On March 29, 1998, Comfrey was hit by a strong F4 tornado which damaged or destroyed most of the town. While no one was killed, a dozen people were injured.

==Geography==
According to the United States Census Bureau, the city has a total area of 0.47 sqmi, all land.

==Demographics==

Historical population
| Census | Pop. | Note | %± |
| 1910 | 238 |  | — |
| 1920 | 533 |  | 123.9% |
| 1930 | 535 |  | 0.4% |
| 1940 | 555 |  | 3.7% |
| 1950 | 642 |  | 15.7% |
| 1960 | 616 |  | −4.0% |
| 1970 | 525 |  | −14.8% |
| 1980 | 548 |  | 4.4% |
| 1990 | 433 |  | −21.0% |
| 2000 | 367 |  | −15.2% |
| 2010 | 382 |  | 4.1% |
| 2020 | 392 |  | 2.6% |
U.S. Decennial Census

===2010 census===
As of the census of 2010, there were 382 people, 169 households, and 110 families residing in the city. The population density was 812.8 PD/sqmi. There were 180 housing units at an average density of 383.0 /mi2. The racial makeup of the city was 97.1% White, 0.3% African American, and 2.6% from two or more races.
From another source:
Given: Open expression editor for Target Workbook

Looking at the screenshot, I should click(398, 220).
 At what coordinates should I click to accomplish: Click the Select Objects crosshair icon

Hispanic or Latino of any race were 1.6% of the population.

There were 169 households, of which 28.4% had children under the age of 18 living with them, 56.2% were married couples living together, 5.3% had a female householder with no husband present, 3.6% had a male householder with no wife present, and 34.9% were non-families. 33.7% of all households were made up of individuals, and 20.2% had someone living alone who was 65 years of age or older. The average household size was 2.26 and the average family size was 2.86.

The median age in the city was 44.4 years. 23.3% of residents were under the age of 18; 5.8% were between the ages of 18 and 24; 22.5% were from 25 to 44; 23.6% were from 45 to 64; and 24.9% were 65 years of age or older. The gender makeup of the city was 49.5% male and 50.5% female.

===2000 census===
As of the census of 2000, there were 367 people, 160 households, and 99 families residing in the city. The population density was 871.9 PD/sqmi. There were 171 housing units at an average density of 406.2 /mi2. The racial makeup of the city was 99.46% White, 0.27% Native American, and 0.27% from two or more races.

There were 160 households, out of which 25.0% had children under the age of 18 living with them, 57.5% were married couples living together, 2.5% had a female householder with no husband present, and 38.1% were non-families. 34.4% of all households were made up of individuals, and 25.0% had someone living alone who was 65 years of age or older. The average household size was 2.22 and the average family size was 2.74.

In the city, the population was spread out, with 24.3% under the age of 18, 6.8% from 18 to 24, 22.1% from 25 to 44, 18.0% from 45 to 64, and 28.9% who were 65 years of age or older. The median age was 44 years. For every 100 females, there were 90.2 males. For every 100 females age 18 and over, there were 95.8 males.

The median income for a household in the city was $30,938, and the median income for a family was $40,625. Males had a median income of $32,045 versus $18,750 for females. The per capita income for the city was $14,878. About 3.8% of families and 10.8% of the population were below the poverty line, including 9.6% of those under age 18 and 4.3% of those age 65 or over.

==Government==
Comfrey is located in Minnesota's 1st congressional district, represented by Brad Finstad, a Republican. At the state level, Comfrey is located in Senate districts 21 and 22, represented by Republicans Gary Dahms and Bill Weber (politician), and in House districts 21B and 22B, represented by Republicans Paul Torkelson and Rod Hamilton.

==Education==
Comfrey Public School educates approximately 170 students in grades K-12. The school building was rebuilt in 1999 after being heavily damaged by a tornado.

==Notable person==
- Glen Taylor, owner of the Minnesota Timberwolves and Minnesota Lynx basketball teams and business billionaire; raised on a farm outside Comfrey.